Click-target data
———

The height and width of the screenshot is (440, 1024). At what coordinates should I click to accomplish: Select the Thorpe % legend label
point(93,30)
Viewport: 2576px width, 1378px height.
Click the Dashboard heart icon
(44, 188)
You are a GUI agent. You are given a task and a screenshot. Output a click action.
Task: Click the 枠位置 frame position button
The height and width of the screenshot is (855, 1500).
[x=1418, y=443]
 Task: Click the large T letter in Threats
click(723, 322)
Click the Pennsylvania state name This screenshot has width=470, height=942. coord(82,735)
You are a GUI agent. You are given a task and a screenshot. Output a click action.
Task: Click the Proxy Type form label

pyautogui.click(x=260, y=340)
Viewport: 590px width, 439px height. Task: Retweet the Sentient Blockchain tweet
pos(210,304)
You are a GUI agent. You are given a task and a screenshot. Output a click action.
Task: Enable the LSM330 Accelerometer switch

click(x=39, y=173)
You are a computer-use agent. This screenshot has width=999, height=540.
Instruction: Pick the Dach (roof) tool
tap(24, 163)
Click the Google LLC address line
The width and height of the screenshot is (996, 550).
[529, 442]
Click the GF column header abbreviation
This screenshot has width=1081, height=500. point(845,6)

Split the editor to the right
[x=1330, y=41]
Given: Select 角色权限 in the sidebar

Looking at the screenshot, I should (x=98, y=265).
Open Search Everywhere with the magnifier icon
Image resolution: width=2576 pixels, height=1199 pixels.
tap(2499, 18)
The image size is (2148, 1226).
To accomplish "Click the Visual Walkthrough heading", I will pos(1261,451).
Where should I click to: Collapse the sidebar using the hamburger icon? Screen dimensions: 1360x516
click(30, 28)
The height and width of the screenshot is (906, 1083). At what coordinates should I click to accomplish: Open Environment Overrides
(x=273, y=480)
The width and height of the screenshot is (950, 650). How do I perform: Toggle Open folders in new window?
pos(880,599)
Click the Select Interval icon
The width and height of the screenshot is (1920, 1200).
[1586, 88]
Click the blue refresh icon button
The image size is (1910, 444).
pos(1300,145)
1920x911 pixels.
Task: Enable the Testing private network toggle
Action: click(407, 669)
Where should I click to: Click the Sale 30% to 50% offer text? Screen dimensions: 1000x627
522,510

———

EXERCISE AIM -> Can you put the lines between the one holding "Viewport: 590px width, 439px" and the one holding "(x=273, y=480)", inclusive, into a JSON list of strings with one string per line and blank lines left out?

EXERCISE OUTPUT ->
[
  "Viewport: 590px width, 439px height. Task: Retweet the Sentient Blockchain tweet",
  "pos(210,304)",
  "You are a GUI agent. You are given a task and a screenshot. Output a click action.",
  "Task: Enable the LSM330 Accelerometer switch",
  "click(x=39, y=173)",
  "You are a computer-use agent. This screenshot has width=999, height=540.",
  "Instruction: Pick the Dach (roof) tool",
  "tap(24, 163)",
  "Click the Google LLC address line",
  "The width and height of the screenshot is (996, 550).",
  "[529, 442]",
  "Click the GF column header abbreviation",
  "This screenshot has width=1081, height=500. point(845,6)",
  "Split the editor to the right",
  "[x=1330, y=41]",
  "Given: Select 角色权限 in the sidebar",
  "Looking at the screenshot, I should (x=98, y=265).",
  "Open Search Everywhere with the magnifier icon",
  "Image resolution: width=2576 pixels, height=1199 pixels.",
  "tap(2499, 18)",
  "The image size is (2148, 1226).",
  "To accomplish \"Click the Visual Walkthrough heading\", I will pos(1261,451).",
  "Where should I click to: Collapse the sidebar using the hamburger icon? Screen dimensions: 1360x516",
  "click(30, 28)",
  "The height and width of the screenshot is (906, 1083). At what coordinates should I click to accomplish: Open Environment Overrides",
  "(x=273, y=480)"
]